WHAT THE TASK REQUIRES:
Each line of the data below containing "label" needs to be listed.

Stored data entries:
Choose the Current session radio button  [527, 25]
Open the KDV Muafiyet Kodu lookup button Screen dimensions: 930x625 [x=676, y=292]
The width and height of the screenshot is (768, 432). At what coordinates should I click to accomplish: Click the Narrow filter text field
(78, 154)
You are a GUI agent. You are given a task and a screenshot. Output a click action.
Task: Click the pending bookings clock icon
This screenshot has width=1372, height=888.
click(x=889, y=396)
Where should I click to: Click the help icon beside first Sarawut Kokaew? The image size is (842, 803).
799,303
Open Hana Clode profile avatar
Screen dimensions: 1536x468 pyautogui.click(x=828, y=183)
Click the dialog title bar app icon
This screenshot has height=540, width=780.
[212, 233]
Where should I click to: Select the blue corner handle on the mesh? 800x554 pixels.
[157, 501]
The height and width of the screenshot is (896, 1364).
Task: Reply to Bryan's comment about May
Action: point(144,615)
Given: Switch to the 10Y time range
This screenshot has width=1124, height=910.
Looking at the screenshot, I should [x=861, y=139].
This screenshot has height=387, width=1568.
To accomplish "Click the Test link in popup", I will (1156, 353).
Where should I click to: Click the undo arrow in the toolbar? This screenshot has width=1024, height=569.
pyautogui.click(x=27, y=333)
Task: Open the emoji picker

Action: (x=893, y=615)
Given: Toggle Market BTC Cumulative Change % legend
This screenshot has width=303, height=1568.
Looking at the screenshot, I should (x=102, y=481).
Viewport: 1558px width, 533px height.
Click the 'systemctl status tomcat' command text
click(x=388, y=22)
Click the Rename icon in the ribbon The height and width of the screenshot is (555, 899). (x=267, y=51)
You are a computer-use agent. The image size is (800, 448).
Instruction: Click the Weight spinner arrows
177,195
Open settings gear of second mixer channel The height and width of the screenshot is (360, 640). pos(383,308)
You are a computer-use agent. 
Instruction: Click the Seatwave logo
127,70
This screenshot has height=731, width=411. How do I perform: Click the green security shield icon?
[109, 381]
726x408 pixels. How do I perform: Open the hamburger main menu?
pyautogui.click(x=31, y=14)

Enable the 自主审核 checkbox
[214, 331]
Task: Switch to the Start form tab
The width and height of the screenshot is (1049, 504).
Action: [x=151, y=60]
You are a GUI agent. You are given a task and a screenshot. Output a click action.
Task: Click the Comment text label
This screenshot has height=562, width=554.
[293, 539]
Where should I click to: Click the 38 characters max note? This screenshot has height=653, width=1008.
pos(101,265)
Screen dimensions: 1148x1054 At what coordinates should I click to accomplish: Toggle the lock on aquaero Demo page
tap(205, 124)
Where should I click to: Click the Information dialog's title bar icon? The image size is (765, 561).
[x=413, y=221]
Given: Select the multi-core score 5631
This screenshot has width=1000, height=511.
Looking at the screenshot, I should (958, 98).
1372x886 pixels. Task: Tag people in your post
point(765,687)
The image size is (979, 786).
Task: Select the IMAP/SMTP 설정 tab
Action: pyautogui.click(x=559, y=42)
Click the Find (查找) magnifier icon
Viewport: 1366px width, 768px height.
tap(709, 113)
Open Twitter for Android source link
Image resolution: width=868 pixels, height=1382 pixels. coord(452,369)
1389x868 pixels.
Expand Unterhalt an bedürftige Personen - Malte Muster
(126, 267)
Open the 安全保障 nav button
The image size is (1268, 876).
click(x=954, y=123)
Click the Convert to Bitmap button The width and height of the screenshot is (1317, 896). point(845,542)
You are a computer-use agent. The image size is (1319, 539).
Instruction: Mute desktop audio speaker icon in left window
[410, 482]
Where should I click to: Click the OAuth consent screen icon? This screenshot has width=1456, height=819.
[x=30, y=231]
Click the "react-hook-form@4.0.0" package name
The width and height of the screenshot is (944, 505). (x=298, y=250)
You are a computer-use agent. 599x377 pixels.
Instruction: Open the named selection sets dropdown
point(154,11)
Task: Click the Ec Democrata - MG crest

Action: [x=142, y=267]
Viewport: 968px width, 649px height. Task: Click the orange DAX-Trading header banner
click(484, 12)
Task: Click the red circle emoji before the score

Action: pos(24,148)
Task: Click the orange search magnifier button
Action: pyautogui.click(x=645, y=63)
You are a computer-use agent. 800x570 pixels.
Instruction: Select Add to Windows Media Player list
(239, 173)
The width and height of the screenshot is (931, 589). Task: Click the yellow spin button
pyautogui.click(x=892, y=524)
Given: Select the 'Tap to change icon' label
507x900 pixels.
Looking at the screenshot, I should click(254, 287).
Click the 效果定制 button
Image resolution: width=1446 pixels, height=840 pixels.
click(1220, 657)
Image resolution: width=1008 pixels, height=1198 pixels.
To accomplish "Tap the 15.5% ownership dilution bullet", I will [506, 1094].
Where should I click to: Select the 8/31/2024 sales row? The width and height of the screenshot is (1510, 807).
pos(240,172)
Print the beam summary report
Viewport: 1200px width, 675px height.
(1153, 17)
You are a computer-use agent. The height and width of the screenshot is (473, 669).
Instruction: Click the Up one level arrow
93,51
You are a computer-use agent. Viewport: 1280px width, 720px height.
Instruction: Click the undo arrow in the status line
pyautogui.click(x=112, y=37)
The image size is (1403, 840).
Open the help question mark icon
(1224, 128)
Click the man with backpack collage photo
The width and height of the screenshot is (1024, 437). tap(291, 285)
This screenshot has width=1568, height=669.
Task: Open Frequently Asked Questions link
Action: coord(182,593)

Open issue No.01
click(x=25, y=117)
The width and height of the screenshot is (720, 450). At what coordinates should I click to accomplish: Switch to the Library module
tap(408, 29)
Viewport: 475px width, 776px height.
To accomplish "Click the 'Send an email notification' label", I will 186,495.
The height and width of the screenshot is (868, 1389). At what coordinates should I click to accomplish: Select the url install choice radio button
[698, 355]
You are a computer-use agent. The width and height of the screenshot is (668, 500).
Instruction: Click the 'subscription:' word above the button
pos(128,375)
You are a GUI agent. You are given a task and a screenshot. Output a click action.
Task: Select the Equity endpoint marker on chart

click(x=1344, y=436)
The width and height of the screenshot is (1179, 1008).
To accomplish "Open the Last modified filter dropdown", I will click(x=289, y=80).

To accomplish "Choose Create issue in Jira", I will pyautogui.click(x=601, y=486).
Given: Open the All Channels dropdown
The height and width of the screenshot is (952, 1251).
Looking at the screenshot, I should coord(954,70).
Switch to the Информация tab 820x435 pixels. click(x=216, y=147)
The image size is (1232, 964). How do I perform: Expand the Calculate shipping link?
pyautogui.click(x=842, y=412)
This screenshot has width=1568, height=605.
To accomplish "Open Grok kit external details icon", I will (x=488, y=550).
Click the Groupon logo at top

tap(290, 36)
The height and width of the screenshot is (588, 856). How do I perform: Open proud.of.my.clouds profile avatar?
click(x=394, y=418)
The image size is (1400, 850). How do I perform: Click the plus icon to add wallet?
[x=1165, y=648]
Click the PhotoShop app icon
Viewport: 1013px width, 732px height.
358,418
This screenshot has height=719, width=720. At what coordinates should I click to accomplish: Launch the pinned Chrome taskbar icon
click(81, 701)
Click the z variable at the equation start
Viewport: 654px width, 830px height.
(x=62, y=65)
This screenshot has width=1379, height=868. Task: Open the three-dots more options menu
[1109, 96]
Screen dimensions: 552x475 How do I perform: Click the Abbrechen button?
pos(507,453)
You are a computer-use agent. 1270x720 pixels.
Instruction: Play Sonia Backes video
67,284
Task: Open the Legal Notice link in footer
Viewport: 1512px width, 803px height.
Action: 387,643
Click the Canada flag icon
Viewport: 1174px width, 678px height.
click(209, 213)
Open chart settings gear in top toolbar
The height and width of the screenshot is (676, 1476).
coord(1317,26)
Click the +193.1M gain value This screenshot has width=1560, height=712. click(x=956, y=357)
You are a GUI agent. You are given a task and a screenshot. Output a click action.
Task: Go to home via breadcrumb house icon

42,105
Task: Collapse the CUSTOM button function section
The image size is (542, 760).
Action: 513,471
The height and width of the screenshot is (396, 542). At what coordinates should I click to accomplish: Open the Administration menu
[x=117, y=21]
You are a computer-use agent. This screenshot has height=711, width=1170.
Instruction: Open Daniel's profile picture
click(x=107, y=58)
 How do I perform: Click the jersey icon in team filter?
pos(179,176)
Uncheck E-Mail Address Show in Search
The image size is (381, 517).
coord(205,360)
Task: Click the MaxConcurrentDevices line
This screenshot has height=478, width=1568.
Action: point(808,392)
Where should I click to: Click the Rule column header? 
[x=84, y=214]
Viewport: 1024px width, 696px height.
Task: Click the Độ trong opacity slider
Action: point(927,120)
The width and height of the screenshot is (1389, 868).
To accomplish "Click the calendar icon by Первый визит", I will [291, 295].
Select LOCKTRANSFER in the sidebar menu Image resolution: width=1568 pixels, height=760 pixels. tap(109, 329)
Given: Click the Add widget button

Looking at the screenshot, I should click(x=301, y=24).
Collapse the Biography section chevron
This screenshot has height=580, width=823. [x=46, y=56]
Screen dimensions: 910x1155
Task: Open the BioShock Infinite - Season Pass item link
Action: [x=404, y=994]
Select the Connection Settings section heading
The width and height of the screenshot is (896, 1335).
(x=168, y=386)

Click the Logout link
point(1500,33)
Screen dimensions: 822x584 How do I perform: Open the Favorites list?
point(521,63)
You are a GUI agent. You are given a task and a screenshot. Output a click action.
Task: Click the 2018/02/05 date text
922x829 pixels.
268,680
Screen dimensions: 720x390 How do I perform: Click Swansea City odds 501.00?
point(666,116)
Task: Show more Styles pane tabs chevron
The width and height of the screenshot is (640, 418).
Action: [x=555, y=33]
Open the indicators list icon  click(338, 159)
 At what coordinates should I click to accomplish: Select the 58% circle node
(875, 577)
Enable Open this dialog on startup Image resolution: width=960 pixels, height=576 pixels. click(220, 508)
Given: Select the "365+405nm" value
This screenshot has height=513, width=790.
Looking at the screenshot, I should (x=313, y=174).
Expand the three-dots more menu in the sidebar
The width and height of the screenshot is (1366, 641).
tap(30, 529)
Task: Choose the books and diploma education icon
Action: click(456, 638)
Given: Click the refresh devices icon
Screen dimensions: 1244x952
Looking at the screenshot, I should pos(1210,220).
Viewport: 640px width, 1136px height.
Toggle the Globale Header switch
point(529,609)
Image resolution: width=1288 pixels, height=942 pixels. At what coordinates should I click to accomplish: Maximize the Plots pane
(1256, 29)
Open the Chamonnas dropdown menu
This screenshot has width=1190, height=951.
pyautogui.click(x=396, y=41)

SOLUTION:
Task: Click the Comment text label
Given: Select the 'Tap to change icon' label
To accomplish "Click the 'Send an email notification' label", I will 186,495.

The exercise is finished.